The hell that is John McCain’s life is not pretty. It is not clear how many circles has the hell that is McCain’s life, but I think Dante could get a few more volumes out of it. Todd Purdum has a great article about it at Vanity Fair.
McCain is basically a populist. There are populist issues that draw people to both major parties. But the conundrum for McCain is that the populist issues he favors are more popular with the Democratic Party. He’s a Democrat in a Republican’s body.
Another issue surfaces with McCain: veracity of the press. Media people want access and are willing to tell less than the whole truth so as not to upset the subject and lose access. Why? Without access, they don’t work. So a devious pas de deux ensues where the media people are willing partners in the attempt by the subject to control media image.
If this awkward little day of straddling feels familiar, it is because McCain has tried it before. In the 2000 campaign, he waded straight into the hottest controversy in South Carolina, not long before his crucial primary showdown with George W. Bush, by offering his unvarnished opinion on whether the Confederate battle flag—the Stars and Bars—should continue to fly over the state capitol. “As we all know, it’s a symbol of racism and slavery,” McCain said. After John Weaver and others did more than whisper in his ear, McCain took to reading aloud from a piece of paper with a statement that began, “As to how I view the flag, I understand both sides,” and went downhill from there.

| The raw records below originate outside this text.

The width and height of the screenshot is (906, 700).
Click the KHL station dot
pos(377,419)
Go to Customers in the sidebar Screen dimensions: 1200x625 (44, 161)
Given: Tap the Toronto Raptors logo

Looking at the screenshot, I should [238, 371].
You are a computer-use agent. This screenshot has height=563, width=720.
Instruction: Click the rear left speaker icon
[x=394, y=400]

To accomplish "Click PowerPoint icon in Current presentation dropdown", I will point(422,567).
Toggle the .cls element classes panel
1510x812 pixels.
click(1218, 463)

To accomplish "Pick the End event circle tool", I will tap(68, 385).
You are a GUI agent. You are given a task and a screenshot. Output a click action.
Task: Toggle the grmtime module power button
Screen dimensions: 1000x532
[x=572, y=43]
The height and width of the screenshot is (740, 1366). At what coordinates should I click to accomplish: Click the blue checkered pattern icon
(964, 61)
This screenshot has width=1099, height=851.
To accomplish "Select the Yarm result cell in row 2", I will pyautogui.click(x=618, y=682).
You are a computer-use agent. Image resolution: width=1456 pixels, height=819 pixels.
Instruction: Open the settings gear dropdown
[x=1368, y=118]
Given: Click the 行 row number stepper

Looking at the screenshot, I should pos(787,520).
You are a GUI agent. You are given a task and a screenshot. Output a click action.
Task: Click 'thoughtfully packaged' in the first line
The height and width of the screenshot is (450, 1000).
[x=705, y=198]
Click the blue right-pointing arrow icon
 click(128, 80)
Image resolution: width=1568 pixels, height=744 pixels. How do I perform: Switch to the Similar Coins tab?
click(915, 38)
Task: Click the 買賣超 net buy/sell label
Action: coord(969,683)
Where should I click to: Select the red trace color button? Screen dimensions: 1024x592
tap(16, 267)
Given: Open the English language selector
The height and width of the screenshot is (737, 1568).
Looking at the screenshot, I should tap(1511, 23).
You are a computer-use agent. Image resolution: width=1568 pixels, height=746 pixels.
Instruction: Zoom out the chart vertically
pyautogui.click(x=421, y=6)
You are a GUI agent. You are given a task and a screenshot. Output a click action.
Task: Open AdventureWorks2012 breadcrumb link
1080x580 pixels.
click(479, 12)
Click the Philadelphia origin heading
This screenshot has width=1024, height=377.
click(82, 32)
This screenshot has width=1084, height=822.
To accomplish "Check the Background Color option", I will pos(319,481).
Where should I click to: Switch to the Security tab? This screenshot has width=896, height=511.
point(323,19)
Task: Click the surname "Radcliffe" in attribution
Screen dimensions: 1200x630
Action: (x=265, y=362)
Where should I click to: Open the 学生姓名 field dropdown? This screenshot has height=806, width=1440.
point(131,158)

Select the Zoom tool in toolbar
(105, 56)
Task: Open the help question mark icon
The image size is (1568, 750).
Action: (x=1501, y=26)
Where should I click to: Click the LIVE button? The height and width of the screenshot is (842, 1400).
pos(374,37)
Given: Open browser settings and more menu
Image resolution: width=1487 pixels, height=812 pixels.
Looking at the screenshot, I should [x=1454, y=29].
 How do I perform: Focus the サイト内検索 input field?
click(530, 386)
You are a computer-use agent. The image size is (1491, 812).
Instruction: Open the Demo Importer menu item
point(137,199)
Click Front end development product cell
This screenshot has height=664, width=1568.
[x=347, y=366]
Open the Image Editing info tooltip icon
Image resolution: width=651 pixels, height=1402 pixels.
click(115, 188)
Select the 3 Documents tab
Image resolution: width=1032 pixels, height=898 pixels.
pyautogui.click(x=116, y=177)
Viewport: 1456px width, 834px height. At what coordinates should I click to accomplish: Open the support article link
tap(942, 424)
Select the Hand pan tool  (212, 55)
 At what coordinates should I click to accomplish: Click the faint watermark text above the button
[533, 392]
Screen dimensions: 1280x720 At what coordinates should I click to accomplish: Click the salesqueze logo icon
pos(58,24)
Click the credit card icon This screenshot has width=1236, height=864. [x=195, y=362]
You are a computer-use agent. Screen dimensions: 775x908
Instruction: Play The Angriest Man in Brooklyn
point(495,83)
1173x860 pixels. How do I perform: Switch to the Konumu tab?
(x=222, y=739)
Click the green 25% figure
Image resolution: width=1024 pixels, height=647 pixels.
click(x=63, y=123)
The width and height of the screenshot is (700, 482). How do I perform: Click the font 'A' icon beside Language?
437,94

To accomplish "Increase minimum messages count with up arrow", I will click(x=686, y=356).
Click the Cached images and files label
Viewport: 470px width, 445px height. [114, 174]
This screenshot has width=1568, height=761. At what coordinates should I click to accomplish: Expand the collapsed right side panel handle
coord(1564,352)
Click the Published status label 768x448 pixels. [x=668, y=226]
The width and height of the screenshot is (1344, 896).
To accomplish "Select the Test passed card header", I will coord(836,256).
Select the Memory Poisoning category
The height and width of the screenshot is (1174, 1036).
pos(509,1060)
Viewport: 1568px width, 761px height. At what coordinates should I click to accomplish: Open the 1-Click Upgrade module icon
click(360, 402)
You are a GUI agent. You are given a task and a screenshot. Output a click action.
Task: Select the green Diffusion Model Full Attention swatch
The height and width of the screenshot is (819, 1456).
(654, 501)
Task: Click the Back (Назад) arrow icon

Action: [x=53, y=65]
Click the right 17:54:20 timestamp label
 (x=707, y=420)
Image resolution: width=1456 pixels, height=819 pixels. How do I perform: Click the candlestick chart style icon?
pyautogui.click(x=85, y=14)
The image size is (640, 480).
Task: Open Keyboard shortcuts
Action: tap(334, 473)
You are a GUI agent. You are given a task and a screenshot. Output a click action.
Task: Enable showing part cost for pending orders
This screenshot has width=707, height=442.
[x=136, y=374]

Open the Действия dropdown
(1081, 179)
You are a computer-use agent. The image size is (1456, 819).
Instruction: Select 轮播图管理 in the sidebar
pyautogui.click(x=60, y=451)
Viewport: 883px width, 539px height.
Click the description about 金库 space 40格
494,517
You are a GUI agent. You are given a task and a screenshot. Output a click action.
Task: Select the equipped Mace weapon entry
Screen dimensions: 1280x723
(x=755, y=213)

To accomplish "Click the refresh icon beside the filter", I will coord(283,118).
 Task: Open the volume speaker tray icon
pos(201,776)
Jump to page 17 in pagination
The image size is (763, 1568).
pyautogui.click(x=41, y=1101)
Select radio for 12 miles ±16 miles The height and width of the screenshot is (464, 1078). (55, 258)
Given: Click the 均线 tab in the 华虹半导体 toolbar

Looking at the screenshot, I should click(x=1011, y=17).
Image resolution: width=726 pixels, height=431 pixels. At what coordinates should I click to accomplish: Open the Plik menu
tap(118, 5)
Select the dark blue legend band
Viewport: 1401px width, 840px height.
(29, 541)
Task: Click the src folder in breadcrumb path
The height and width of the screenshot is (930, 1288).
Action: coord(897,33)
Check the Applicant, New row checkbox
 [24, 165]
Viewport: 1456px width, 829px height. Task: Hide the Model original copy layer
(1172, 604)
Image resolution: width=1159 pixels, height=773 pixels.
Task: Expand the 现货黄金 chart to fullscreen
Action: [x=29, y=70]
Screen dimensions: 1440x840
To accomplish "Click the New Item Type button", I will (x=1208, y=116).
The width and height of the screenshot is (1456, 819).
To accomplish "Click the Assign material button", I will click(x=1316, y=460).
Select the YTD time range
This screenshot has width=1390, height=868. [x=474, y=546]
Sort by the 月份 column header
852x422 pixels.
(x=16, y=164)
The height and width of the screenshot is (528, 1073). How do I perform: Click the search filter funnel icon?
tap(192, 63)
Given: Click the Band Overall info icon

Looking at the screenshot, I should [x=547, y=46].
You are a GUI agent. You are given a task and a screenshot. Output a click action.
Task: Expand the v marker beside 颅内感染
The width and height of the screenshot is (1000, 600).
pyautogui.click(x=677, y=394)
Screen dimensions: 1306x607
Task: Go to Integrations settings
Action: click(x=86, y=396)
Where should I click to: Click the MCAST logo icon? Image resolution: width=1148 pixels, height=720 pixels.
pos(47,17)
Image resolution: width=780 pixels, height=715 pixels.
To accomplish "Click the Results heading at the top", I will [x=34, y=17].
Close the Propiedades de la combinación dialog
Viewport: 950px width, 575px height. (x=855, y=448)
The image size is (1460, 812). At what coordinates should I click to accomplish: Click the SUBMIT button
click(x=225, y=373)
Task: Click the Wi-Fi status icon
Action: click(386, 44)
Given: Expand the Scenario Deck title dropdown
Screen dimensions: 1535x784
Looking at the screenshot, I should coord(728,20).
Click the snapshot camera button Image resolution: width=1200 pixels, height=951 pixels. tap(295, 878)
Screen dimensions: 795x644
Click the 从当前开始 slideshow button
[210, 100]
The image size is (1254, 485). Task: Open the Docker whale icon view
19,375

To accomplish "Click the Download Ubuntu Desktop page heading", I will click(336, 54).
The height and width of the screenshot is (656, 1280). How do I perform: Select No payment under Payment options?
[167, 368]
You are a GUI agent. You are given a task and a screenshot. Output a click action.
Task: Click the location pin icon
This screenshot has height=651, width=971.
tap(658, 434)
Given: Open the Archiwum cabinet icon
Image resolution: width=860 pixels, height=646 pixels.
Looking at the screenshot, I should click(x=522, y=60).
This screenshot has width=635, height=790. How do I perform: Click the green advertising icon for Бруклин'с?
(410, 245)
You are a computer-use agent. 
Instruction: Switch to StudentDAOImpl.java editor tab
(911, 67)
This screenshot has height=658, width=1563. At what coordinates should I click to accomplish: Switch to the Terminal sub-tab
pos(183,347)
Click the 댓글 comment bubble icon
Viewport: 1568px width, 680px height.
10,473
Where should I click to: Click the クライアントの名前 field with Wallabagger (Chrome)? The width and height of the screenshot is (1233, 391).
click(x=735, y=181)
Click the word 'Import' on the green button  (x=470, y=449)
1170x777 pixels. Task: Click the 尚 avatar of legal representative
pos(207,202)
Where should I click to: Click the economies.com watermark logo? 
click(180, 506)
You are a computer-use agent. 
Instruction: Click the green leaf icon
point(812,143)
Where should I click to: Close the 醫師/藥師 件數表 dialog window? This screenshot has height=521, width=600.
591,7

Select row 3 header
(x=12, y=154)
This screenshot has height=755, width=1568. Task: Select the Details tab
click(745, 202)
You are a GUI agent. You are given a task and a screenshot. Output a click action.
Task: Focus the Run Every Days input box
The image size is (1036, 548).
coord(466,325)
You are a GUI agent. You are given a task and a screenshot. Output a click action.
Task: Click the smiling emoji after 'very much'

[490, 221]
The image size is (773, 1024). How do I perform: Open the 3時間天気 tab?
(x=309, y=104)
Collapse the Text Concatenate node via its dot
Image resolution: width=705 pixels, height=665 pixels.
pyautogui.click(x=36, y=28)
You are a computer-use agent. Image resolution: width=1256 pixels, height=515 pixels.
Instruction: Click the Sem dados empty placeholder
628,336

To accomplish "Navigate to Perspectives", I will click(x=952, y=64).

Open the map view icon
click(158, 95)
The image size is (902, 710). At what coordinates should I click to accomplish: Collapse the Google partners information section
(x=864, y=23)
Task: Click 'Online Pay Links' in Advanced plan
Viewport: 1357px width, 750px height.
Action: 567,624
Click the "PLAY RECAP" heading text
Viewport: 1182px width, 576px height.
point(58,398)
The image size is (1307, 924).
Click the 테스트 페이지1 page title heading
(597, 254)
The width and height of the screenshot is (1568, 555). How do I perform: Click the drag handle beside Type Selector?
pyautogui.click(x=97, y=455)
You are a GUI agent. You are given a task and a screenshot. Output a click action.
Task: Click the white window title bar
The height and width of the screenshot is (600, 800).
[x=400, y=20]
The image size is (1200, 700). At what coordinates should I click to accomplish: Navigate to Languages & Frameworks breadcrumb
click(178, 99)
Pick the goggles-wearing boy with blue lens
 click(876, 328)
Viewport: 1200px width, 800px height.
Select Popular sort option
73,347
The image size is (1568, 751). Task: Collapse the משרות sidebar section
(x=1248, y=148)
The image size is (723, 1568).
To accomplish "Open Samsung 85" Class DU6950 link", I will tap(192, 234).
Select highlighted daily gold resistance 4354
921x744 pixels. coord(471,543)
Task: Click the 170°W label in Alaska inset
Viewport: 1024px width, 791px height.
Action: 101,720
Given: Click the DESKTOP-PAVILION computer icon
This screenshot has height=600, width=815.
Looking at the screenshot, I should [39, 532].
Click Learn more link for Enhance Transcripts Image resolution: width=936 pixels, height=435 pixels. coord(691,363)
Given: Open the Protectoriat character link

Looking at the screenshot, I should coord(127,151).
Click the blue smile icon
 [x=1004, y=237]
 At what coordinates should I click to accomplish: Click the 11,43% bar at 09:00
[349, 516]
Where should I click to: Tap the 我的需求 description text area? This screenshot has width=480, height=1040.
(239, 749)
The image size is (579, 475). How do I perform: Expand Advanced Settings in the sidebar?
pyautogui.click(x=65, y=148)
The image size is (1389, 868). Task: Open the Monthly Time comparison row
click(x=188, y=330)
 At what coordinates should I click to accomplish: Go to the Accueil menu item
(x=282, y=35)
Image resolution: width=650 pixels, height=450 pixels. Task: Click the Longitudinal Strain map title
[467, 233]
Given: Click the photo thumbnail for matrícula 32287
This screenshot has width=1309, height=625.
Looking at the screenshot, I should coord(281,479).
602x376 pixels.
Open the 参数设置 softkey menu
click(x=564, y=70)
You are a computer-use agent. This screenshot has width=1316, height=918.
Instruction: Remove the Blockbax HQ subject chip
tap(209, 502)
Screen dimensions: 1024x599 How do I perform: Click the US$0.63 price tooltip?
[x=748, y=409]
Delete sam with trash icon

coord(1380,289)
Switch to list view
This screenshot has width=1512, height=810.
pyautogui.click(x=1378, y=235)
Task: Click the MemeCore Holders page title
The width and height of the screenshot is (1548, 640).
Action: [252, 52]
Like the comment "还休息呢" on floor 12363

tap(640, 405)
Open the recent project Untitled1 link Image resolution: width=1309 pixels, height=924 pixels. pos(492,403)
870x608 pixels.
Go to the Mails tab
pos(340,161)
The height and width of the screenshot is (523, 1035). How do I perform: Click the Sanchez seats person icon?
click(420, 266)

For better or worse, McCain’s campaign was never the same again. And no one is more aware of this than John McCain himself. In Worth the Fighting For, his second memoir, written with his longtime aide Mark Salter in 2002, McCain reflected on what he had done:
By the time I was asked the question for the fourth or fifth time, I could have delivered the response from memory. But I persisted with the theatrics of unfolding the paper and reading it as if I were making a hostage statement. I wanted to telegraph to reporters that I really didn’t mean to suggest I supported flying the flag, but political imperatives required a little evasiveness on my part. I wanted them to think me still an honest man, who simply had to cut a corner a little here and there so that I could go on to be an honest president.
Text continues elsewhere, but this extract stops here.